Job
Convert the items starting at the line with "Switch to the second tab above the graph" and ending at the line with "click(x=101, y=260)" into a two-column CSV with the columns instruction and response. Give one row per item, put each value in a single quoted field, and replace line breaks with spaces.
================================
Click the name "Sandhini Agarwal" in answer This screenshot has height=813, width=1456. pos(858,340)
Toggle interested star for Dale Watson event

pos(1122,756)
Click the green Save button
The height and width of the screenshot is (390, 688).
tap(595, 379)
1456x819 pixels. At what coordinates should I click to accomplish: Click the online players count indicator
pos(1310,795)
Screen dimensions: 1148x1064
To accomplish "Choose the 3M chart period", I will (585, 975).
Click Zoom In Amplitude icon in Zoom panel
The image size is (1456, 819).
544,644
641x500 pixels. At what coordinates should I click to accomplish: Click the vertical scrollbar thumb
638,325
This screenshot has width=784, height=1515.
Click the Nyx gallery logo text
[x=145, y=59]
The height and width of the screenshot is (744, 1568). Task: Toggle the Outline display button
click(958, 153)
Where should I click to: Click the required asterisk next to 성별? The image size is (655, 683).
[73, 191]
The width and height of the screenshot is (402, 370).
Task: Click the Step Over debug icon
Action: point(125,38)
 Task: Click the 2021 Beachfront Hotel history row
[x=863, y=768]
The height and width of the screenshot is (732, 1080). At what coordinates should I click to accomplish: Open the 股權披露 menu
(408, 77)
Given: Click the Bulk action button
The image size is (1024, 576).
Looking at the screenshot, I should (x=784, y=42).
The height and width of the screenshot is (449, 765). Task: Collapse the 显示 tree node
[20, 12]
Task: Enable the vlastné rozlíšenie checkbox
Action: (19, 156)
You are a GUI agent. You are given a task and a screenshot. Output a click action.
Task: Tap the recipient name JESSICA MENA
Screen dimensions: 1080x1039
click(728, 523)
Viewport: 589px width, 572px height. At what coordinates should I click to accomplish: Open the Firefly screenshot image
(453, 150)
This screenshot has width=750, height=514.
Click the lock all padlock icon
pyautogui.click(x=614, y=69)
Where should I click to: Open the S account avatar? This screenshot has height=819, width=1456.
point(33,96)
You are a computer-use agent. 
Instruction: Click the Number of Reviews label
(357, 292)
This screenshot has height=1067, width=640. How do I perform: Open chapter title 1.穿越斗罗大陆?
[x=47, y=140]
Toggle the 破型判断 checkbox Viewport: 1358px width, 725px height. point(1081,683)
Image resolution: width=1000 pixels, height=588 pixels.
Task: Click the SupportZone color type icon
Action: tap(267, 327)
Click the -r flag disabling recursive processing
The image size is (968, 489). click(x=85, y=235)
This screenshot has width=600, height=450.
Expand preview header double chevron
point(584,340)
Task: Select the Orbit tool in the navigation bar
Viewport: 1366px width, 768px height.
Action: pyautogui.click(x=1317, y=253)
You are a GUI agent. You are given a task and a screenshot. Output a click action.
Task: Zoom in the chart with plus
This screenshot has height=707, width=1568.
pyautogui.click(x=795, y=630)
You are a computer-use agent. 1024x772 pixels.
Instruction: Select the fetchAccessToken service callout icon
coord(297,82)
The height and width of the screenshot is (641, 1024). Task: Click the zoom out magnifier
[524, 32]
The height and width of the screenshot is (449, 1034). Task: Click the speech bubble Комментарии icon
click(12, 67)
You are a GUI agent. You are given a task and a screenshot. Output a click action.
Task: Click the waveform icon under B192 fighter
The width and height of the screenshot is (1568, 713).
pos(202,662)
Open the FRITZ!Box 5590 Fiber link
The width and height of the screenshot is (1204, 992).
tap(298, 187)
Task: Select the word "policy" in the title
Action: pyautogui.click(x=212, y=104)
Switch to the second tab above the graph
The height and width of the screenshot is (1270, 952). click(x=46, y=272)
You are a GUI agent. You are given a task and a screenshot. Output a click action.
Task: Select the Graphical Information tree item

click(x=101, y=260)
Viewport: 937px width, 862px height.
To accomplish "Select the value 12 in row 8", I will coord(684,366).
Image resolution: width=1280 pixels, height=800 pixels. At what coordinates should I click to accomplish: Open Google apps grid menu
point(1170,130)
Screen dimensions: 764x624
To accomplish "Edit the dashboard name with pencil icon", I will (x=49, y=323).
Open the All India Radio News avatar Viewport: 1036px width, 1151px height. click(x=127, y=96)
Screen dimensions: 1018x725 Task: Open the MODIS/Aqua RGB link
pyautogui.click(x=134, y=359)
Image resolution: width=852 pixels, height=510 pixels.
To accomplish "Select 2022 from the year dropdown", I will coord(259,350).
================================
Worked answer
instruction,response
"Switch to the second tab above the graph","The height and width of the screenshot is (1270, 952). click(x=46, y=272)"
"You are a GUI agent. You are given a task and a screenshot. Output a click action. Task: Select the Graphical Information tree item","click(x=101, y=260)"